Given data:
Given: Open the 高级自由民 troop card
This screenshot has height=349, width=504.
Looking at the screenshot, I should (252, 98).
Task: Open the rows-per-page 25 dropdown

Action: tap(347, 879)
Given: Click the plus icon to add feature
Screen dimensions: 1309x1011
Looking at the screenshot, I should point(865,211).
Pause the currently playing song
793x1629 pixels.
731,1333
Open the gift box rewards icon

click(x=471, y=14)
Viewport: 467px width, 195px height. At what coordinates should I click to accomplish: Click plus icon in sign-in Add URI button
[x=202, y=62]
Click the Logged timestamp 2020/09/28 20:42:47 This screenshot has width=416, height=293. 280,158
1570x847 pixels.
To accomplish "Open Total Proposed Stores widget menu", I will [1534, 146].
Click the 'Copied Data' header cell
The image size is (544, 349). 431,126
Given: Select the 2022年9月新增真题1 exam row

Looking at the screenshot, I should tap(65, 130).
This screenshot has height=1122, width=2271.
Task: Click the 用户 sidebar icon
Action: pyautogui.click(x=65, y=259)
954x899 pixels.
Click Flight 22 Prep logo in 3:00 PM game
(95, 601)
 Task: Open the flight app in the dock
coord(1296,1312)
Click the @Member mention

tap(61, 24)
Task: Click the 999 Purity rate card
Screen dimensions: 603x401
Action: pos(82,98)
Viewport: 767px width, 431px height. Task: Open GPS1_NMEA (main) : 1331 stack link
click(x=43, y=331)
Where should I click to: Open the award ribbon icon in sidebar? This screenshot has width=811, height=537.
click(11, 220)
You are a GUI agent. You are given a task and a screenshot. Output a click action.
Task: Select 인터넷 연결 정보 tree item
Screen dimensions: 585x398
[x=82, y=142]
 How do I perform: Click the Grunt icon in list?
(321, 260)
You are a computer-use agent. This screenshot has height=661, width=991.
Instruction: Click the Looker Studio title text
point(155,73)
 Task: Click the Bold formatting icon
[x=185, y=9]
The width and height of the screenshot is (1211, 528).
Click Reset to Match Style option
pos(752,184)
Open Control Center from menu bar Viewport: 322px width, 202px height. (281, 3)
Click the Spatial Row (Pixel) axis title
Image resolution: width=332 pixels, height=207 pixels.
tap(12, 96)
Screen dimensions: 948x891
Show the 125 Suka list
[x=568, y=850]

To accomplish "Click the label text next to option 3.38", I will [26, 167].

Work required: In the rows above, from the first one through the line holding "tap(61, 24)", inclusive, swap "Pause" for "Resume" and give those lines again with nothing else changed.

The completed task:
Given: Open the 高级自由民 troop card
This screenshot has height=349, width=504.
Looking at the screenshot, I should (252, 98).
Task: Open the rows-per-page 25 dropdown

Action: tap(347, 879)
Given: Click the plus icon to add feature
Screen dimensions: 1309x1011
Looking at the screenshot, I should point(865,211).
Resume the currently playing song
793x1629 pixels.
731,1333
Open the gift box rewards icon

click(x=471, y=14)
Viewport: 467px width, 195px height. At what coordinates should I click to accomplish: Click plus icon in sign-in Add URI button
[x=202, y=62]
Click the Logged timestamp 2020/09/28 20:42:47 This screenshot has width=416, height=293. 280,158
1570x847 pixels.
To accomplish "Open Total Proposed Stores widget menu", I will [1534, 146].
Click the 'Copied Data' header cell
The image size is (544, 349). 431,126
Given: Select the 2022年9月新增真题1 exam row

Looking at the screenshot, I should tap(65, 130).
This screenshot has height=1122, width=2271.
Task: Click the 用户 sidebar icon
Action: pyautogui.click(x=65, y=259)
954x899 pixels.
Click Flight 22 Prep logo in 3:00 PM game
(95, 601)
 Task: Open the flight app in the dock
coord(1296,1312)
Click the @Member mention

tap(61, 24)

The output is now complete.